Directions: Write out each entry word for word.
- - -
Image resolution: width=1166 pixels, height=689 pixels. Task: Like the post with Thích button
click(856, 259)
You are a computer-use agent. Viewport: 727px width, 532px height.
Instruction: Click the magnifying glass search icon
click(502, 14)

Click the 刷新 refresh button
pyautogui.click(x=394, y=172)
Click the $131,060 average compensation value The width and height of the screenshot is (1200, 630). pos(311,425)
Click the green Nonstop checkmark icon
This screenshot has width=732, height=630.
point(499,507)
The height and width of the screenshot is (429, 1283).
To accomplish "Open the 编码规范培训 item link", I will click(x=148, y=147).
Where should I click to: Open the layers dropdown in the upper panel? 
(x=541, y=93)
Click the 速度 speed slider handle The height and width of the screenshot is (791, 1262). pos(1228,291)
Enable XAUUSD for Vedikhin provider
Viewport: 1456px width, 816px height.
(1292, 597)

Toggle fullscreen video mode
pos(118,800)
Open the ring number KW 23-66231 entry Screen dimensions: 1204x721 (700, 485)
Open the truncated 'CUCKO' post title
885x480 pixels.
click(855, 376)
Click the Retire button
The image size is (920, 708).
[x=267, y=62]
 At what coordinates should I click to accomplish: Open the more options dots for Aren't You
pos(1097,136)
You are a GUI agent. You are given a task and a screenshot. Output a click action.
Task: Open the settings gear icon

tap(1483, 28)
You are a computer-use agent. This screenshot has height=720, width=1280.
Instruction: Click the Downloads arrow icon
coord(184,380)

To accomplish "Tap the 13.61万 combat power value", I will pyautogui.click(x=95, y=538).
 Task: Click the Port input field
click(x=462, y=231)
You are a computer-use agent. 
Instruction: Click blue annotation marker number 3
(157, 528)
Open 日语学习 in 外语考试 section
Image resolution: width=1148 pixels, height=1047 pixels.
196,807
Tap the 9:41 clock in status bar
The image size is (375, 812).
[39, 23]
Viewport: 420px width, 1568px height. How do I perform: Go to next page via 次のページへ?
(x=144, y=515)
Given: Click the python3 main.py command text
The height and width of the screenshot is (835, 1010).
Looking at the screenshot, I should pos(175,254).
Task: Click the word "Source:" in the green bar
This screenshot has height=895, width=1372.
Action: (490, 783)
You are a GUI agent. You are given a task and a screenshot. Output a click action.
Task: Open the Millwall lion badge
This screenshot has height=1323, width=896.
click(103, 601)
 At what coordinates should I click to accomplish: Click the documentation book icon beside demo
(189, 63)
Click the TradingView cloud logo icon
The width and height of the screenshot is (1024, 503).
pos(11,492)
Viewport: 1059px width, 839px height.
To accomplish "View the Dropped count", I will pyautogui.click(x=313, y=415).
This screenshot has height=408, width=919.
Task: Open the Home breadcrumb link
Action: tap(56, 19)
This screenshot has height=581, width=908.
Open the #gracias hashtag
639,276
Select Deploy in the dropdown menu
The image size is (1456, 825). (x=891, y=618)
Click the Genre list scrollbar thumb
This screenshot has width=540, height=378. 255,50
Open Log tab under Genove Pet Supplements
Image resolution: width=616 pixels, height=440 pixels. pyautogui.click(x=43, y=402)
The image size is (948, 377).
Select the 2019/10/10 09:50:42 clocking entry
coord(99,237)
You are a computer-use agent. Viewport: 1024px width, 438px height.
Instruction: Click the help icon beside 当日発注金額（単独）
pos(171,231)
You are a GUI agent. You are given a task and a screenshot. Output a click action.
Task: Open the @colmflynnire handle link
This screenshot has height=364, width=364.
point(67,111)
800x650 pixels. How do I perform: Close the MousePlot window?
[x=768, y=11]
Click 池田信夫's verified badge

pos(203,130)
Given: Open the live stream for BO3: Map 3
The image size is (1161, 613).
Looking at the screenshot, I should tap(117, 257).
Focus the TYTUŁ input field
- - -
Solution below:
Image resolution: width=1166 pixels, height=689 pixels. Task: Like the post with Thích button
click(856, 259)
You are a computer-use agent. Viewport: 727px width, 532px height.
Instruction: Click the magnifying glass search icon
click(502, 14)

Click the 刷新 refresh button
pyautogui.click(x=394, y=172)
Click the $131,060 average compensation value The width and height of the screenshot is (1200, 630). pos(311,425)
Click the green Nonstop checkmark icon
This screenshot has width=732, height=630.
point(499,507)
The height and width of the screenshot is (429, 1283).
To accomplish "Open the 编码规范培训 item link", I will click(x=148, y=147).
Where should I click to: Open the layers dropdown in the upper panel? 
(x=541, y=93)
Click the 速度 speed slider handle The height and width of the screenshot is (791, 1262). pos(1228,291)
Enable XAUUSD for Vedikhin provider
Viewport: 1456px width, 816px height.
(1292, 597)

Toggle fullscreen video mode
pos(118,800)
Open the ring number KW 23-66231 entry Screen dimensions: 1204x721 (700, 485)
Open the truncated 'CUCKO' post title
885x480 pixels.
click(855, 376)
Click the Retire button
The image size is (920, 708).
[x=267, y=62]
 At what coordinates should I click to accomplish: Open the more options dots for Aren't You
pos(1097,136)
You are a GUI agent. You are given a task and a screenshot. Output a click action.
Task: Open the settings gear icon

tap(1483, 28)
You are a computer-use agent. This screenshot has height=720, width=1280.
Instruction: Click the Downloads arrow icon
coord(184,380)

To accomplish "Tap the 13.61万 combat power value", I will pyautogui.click(x=95, y=538).
 Task: Click the Port input field
click(x=462, y=231)
You are a computer-use agent. 
Instruction: Click blue annotation marker number 3
(157, 528)
Open 日语学习 in 外语考试 section
Image resolution: width=1148 pixels, height=1047 pixels.
196,807
Tap the 9:41 clock in status bar
The image size is (375, 812).
[39, 23]
Viewport: 420px width, 1568px height. How do I perform: Go to next page via 次のページへ?
(x=144, y=515)
Given: Click the python3 main.py command text
The height and width of the screenshot is (835, 1010).
Looking at the screenshot, I should pos(175,254).
Task: Click the word "Source:" in the green bar
This screenshot has height=895, width=1372.
Action: (490, 783)
You are a GUI agent. You are given a task and a screenshot. Output a click action.
Task: Open the Millwall lion badge
This screenshot has height=1323, width=896.
click(103, 601)
 At what coordinates should I click to accomplish: Click the documentation book icon beside demo
(189, 63)
Click the TradingView cloud logo icon
The width and height of the screenshot is (1024, 503).
pos(11,492)
Viewport: 1059px width, 839px height.
To accomplish "View the Dropped count", I will pyautogui.click(x=313, y=415).
This screenshot has height=408, width=919.
Task: Open the Home breadcrumb link
Action: tap(56, 19)
This screenshot has height=581, width=908.
Open the #gracias hashtag
639,276
Select Deploy in the dropdown menu
The image size is (1456, 825). (x=891, y=618)
Click the Genre list scrollbar thumb
This screenshot has width=540, height=378. 255,50
Open Log tab under Genove Pet Supplements
Image resolution: width=616 pixels, height=440 pixels. pyautogui.click(x=43, y=402)
The image size is (948, 377).
Select the 2019/10/10 09:50:42 clocking entry
coord(99,237)
You are a computer-use agent. Viewport: 1024px width, 438px height.
Instruction: Click the help icon beside 当日発注金額（単独）
pos(171,231)
You are a GUI agent. You are given a task and a screenshot. Output a click action.
Task: Open the @colmflynnire handle link
This screenshot has height=364, width=364.
point(67,111)
800x650 pixels. How do I perform: Close the MousePlot window?
[x=768, y=11]
Click 池田信夫's verified badge

pos(203,130)
Given: Open the live stream for BO3: Map 3
The image size is (1161, 613).
Looking at the screenshot, I should tap(117, 257).
Focus the TYTUŁ input field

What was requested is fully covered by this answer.